Textes d'opinion

À la défense des autoroutes

Le débat entourant la rénovation de la rue Notre-Dame dans l’est de Montréal a fait couler beaucoup d’encre. Le départ de l’ex-ministre des Transports, Guy Chevrette, et la défaite du maire Pierre Bourque, deux partisans d’une infrastructure autoroutière en tranchée semblable au boulevard Décarie, ont laissé le champ libre aux partisans d’un boulevard urbain divisé au centre par des voies réservées au transport en commun.

Sans être un expert du cas précis de la rue Notre-Dame, je veux dénoncer certains mythes véhiculés par des activistes opposés à la construction d’autoroutes en me basant notamment sur les travaux d’experts tels Peter Gordon de la University of Southern California, l’économiste Randal O’Toole du Thoreau Institute et le consultant Wendell Cox.

Selon ces experts, la construction d’autoroutes peut être un bon moyen de réduire la pollution. Selon eux, la nature des déplacements automobiles est plus importante que leur volume. Une autoroute achalandée, où les véhicules circulent à une vitesse élevée et constante, cause moins de pollution qu’un boulevard urbain où la circulation est moins fluide, car l’essentiel de la pollution automobile est causé lors des arrêts et des départs. De plus, l’augmentation du trafic autoroutier résulterait surtout d’un «drainage» de la circulation des routes secondaires avoisinantes, ce qui permettrait non seulement de réduire la pollution, mais de rendre ces rues plus sécuritaires. Ces auteurs ajoutent que la pollution émise par les véhicules ne dépend pas de leur nombre, mais plutôt de leur technologie.
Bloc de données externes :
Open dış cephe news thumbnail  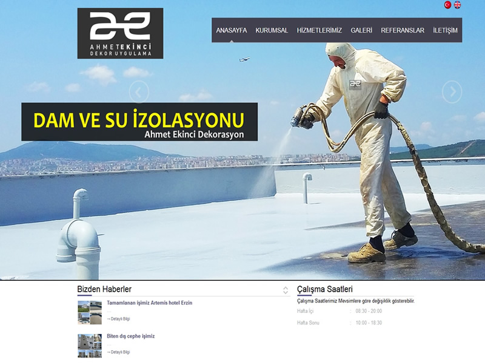tap(90, 345)
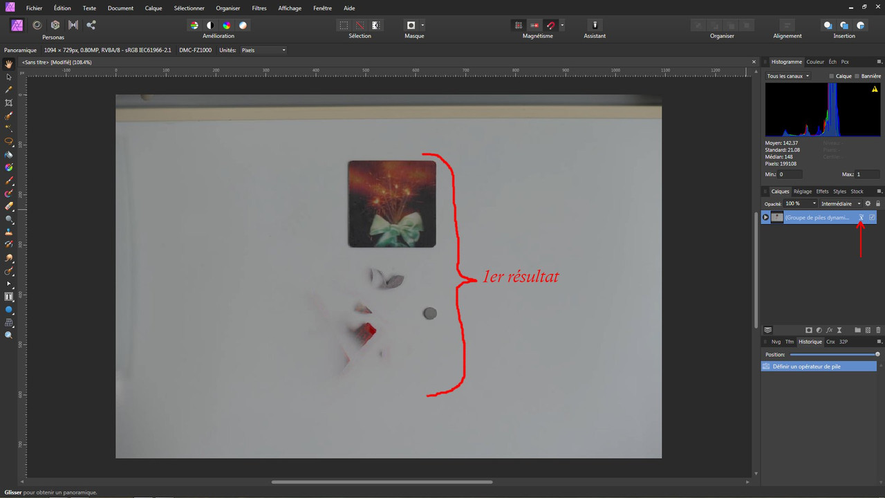Open the Opacité 100% dropdown
885x498 pixels.
pos(801,203)
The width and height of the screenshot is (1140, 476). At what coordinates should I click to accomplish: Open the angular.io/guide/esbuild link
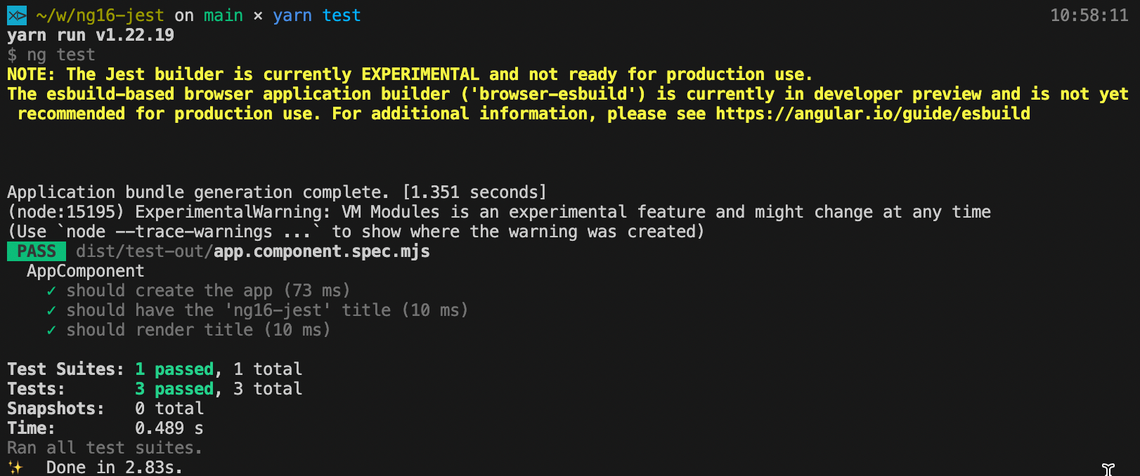[873, 114]
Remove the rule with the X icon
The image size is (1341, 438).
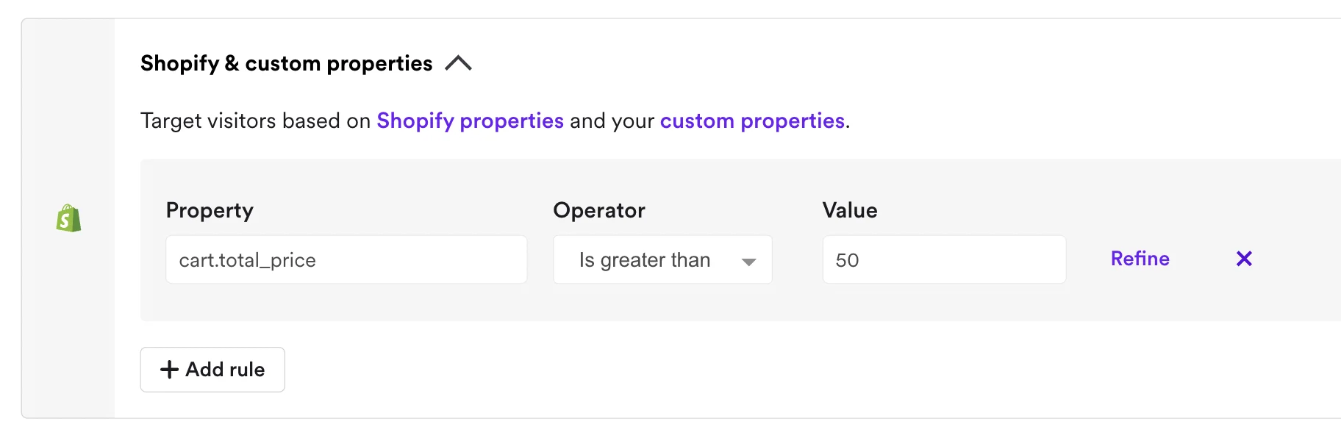(1243, 259)
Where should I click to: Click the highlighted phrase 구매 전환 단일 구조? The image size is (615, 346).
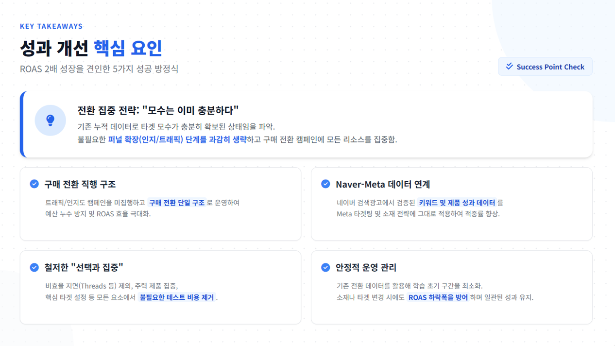pyautogui.click(x=177, y=203)
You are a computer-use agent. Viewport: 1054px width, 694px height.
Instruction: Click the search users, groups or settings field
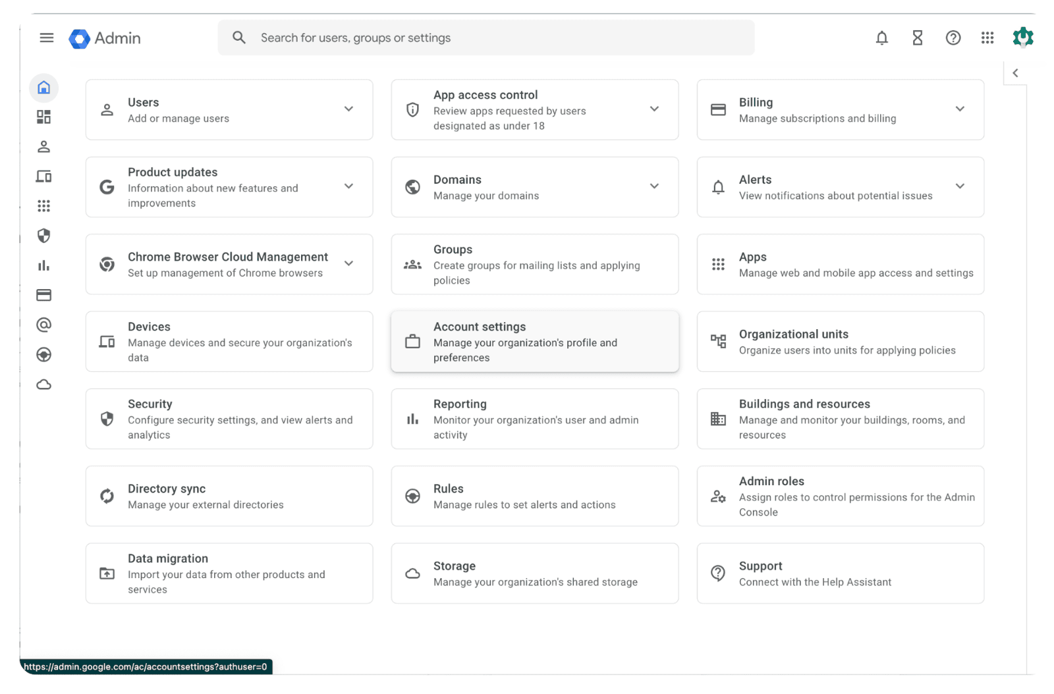coord(486,38)
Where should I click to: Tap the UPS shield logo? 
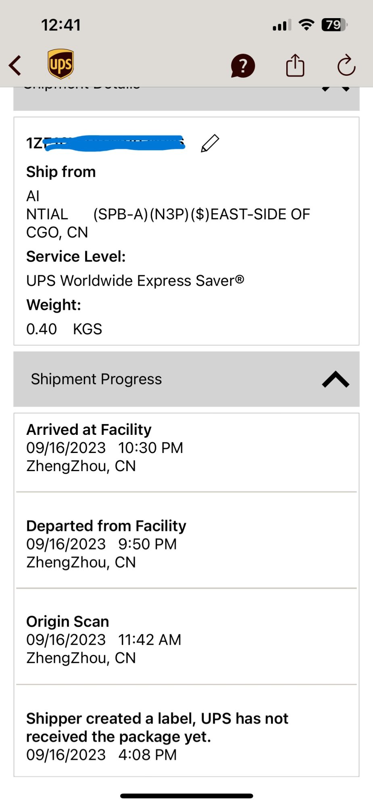coord(60,64)
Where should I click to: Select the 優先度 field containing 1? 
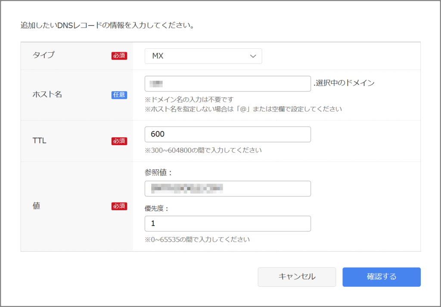(x=227, y=224)
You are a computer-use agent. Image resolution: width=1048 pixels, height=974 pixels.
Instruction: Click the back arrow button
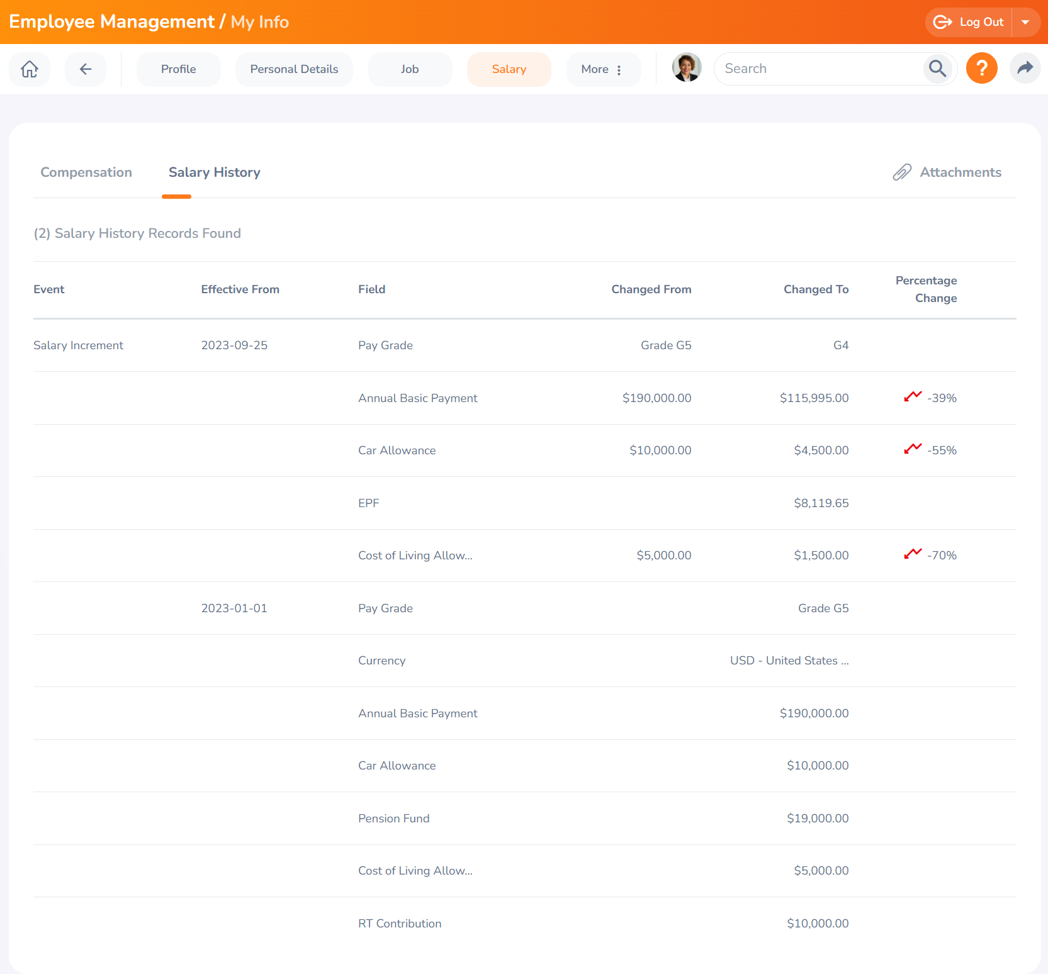tap(86, 69)
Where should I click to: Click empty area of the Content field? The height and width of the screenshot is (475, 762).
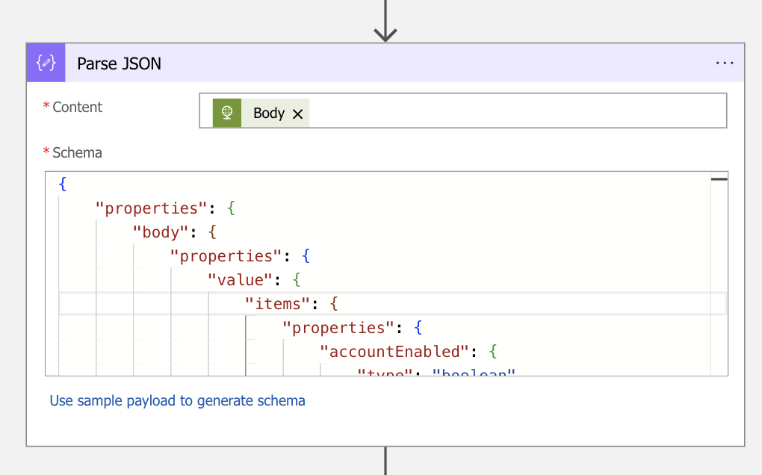[x=515, y=111]
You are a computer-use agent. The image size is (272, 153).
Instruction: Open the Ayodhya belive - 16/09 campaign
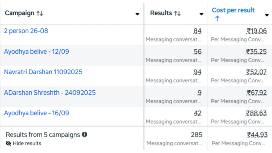(36, 113)
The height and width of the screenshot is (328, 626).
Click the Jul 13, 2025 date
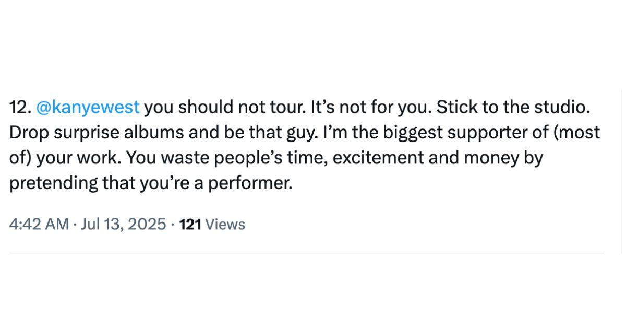123,225
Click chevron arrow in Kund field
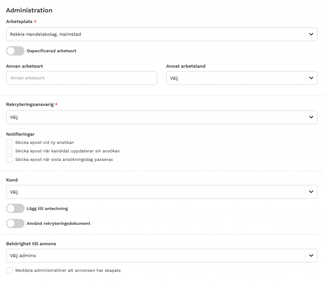 [x=311, y=192]
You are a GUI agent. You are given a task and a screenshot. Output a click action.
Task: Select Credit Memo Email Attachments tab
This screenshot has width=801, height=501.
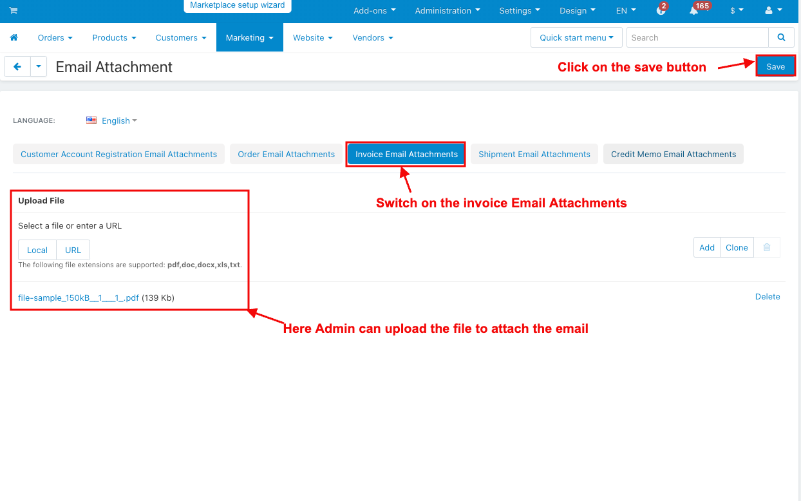point(673,154)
Ainsi, malgré une hausse considérable du nombre de véhicules au cours des dernières décennies, la pollution d’origine automobile est aujourd’hui bien moindre qu’il y a 30 ans (voir les données compilées par M. Cox).

Les groupes de citoyens de l’est de la ville qui favorisent le projet d’autoroute en tranchée comprennent plusieurs de ces questions. C’est aussi le cas de l’ex-président de la CSN Gérald Larose: «Loin d’être alternative, écrivait-il dans Le Devoir du 26 janvier, la proposition [de boulevard urbain] ressemble pratiquement en tous points à celle étudiée aux audiences publiques de mai 2000 et que la population a massivement rejetée. Elle était polluante, bruyante, isolante et affreusement laide… Le projet de « boulevard urbain » a été descendu en flammes. Non seulement, il ne réglait rien des problèmes de circulation que posent le port et la zone d’activité industrielle, il aggravait aussi la pollution et le bruit dans le quartier et érigeait une palissade entre celui-ci et le fleuve.»

Les avantages d’une autoroute en tranchée par rapport à un boulevard urbain semblent indéniables, surtout si l’on tient compte du fait qu’un nombre toujours croissant d’emplois sont créés dans des zones moins bien desservies par le transport en commun que le centre-ville. Si l’on pouvait également compléter l’autoroute 30 sur la Rive-Sud, de préférence en laissant des entrepreneurs privés construire une autoroute à péage afin de s’assurer qu’elle répond à un besoin réel, on ferait un pas dans la bonne direction pour réduire la congestion et la pollution dans la région de Montréal.